## start Excerpt
In one embodiment, at a start of the rolling cycle, the cross-track pointing angle dwells on a fixed angle while the along-track pointing angle is swept linearly in an initial direction, and then ramps forward by ½ of the full cross-track angular range to a next fixed angle while the along-track pointing angle sweep is reversed; and wherein the cross-track pointing angle dwells on the next cross-track fixed angle while the along-track pointing angle is swept linearly in reversed direction, and subsequently ramps back by ⅜ of the full cross-track range to a following fixed angle while the along-track pointing angle sweep is reversed to the initial direction, ending the rolling cycle.

In one embodiment, a ramping curve of the cross-track pointing angle from one to another fixed angle as a function of time is a sum of a linear ramp and a period of a sine function which makes cross-track angular speed and acceleration continuous and reduced.

In one embodiment, a duration of the cross-track ramming curve from one to another fixed angle is longer than the duration for along-track speed reversal to reduce required cross-track angular steering acceleration, speed and bandwidth of the steering mirror.

In one embodiment, the cross-track pointing angle rolls back from a largest to a smallest of the eight fixed angles by repeating the rolling cycle in reversed cross-track ramping direction and reversed along-track sweeping direction, starting as the cross-track pointing angle dwells on the largest of the eight fixed angles while the along-track pointing angle is swept linearly in the reversed direction.

In one embodiment, the eight-pass rolling pattern is substituted by another even number of passes, including one of 4, 6, or 10 passes.

Thus, has been outlined, some features consistent with the present invention in order that the detailed description thereof that follows may be better understood, and in order that the present contribution to the art may be better appreciated. There are, of course, additional features consistent with the present invention that will be described below, and which will form the subject matter of the claims appended hereto.

DESCRIPTION OF THE INVENTION

The present invention relates to a new lidar system that can incorporate multiple emerging technologies, and substantially reduce size, weight, power (SWaP) and cost, to enable next-generation missions. The breakthrough lidar technology of the present invention can dramatically increase the efficiency and flexibility compared to prior spaceflight lidar instruments, enabling new observation capabilities.

In one embodiment, the highly efficient novel lidar system 100 of the present invention (see FIG. 1) utilizes four key emerging technologies: 1) a fast-tunable seed laser 102; 2) a high peak-power fiber amplifier 103; 3) high-performance transmission gratings (transmitter grating 106 and receiver grating 116), and 4) a linear-mode, photon-sensitive detector array 121 disposed in a novel lidar receiver 108.

The lidar 100 of the present invention measures the time of flight (TOF) of each laser pulse (for range) emitted by the laser transmitter 101, and the transmitted and return energy (laser beam) (for surface reflectance). In one embodiment, with no moving parts in the present invention, the laser transmitter 101 can rapidly steer a single high-power laser beam 132 across up to 2000 resolvable footprints (separated by the full-width-at-half-maximum (FWHM) of the footprint), dynamically reconfiguring the distribution of the laser footprints across 2000 resolvable footprints.
## end Excerpt
## start Supplied data
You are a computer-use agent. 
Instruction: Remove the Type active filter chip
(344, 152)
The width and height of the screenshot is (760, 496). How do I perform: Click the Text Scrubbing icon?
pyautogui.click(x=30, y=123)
## end Supplied data
**Short exercise 1**
In the lidar excerpt above, why does the cross-track ramp from one fixed angle to the next last longer than the along-track speed reversal?
**Short exercise 2**
Could you carry on the lidar excerpt above from its final sentence?

**Output 1**
The longer ramp duration reduces the cross-track angular steering acceleration, speed and bandwidth required of the steering mirror.

**Output 2**
In one embodiment, the fast beam steering of the lidar system 100 of the present invention is achieved by using an innovative, high-speed, wavelength-tuning technology and wavelength-to-angle-dispersion with a grating 106.

In one embodiment, the innovative receiver optical filter design of the present invention rejects solar background for all transmitted wavelengths by using a single grating 116.

Accordingly, the high efficiency of the lidar 100 of the present invention allows orders of magnitude more measurements than previous planetary lidars and enables imaging wide (more than 100 m) swaths at sub-meter resolution without gaps. Thus, precision and accurate 3-D imaging can be achieved by the present invention with much reduced power, size, weight and cost, enabling new SmallSat missions.

In one exemplary embodiment, an Earth orbiting 1030 nm lidar 100 will be used as an example to explain the technology. The orbit is 500 km above the surface and the receiver aperture diameter is 0.4 m. The Gaussian beam footprint on the surface is as small as 6 m FWHM diameter (1/e2 diameter is 10.2 m).

In one embodiment, the lidar system 100 of the present invention includes:

In one embodiment, a pulsed, fast wavelength-tunable seed laser 102 (up to 5000 wavelength points per msec) about a center wavelength emits laser pulses of a laser beam at selected wavelength points, the laser beams which is amplified by a fiber amplifier 103 up to 200 kW, and the beam 132 is collimated by lens 104 and diffracted by the transmitter grating 106. In one embodiment, the laser transmitter system 101 and a receiver wavelength of said receiver system 108 is centered about any laser wavelength including one of a 1035 nm, a 1550 nm a 2050 nm, or a 518 nm wavelength. In one embodiment, the lidar system of the present invention can also operate at eye safe wavelengths of ˜1.5 μm or ˜2 μm, where laser amplifiers amplify the laser pulses in a wide wavelength tuning range.

In one embodiment, the diffracted beam 132 from the transmitter grating 106 is expanded by the telescope 107A (see FIG. 3) and transmitted to the surface. The beam 132 can be steered to arbitrarily illuminate a subset of up to 2000 resolvable footprints (along “cross-track” direction as shown in FIG. 1) on the surface by a 7 cm-wide transmitter grating 106 (1500-1600 lines/mm), with no moving parts, such that footprints that are illuminated by the laser beam from the transmitter grating 106 on to the surface are imaged in 3-D.

As shown in FIG. 3, the Transmitter (TX) telescope 107A includes a secondary mirror 314 and primary mirror 315. To minimize the unwanted beam wander on the TX primary mirror 315, two delivery mirrors 310, 313, along with two folding mirrors 311 and 312 are inserted to image the TX grating 106 onto the TX primary mirror 315. The return laser beam 109 from the surface is collected by the Receiver (RX) telescope 107B (comprising a primary mirror 110 and a secondary mirror 111) and imaged onto the entrance slit 112.

In one embodiment, the optical grating 106 translates a wavelength change into an angular change of the boresight cross-track position.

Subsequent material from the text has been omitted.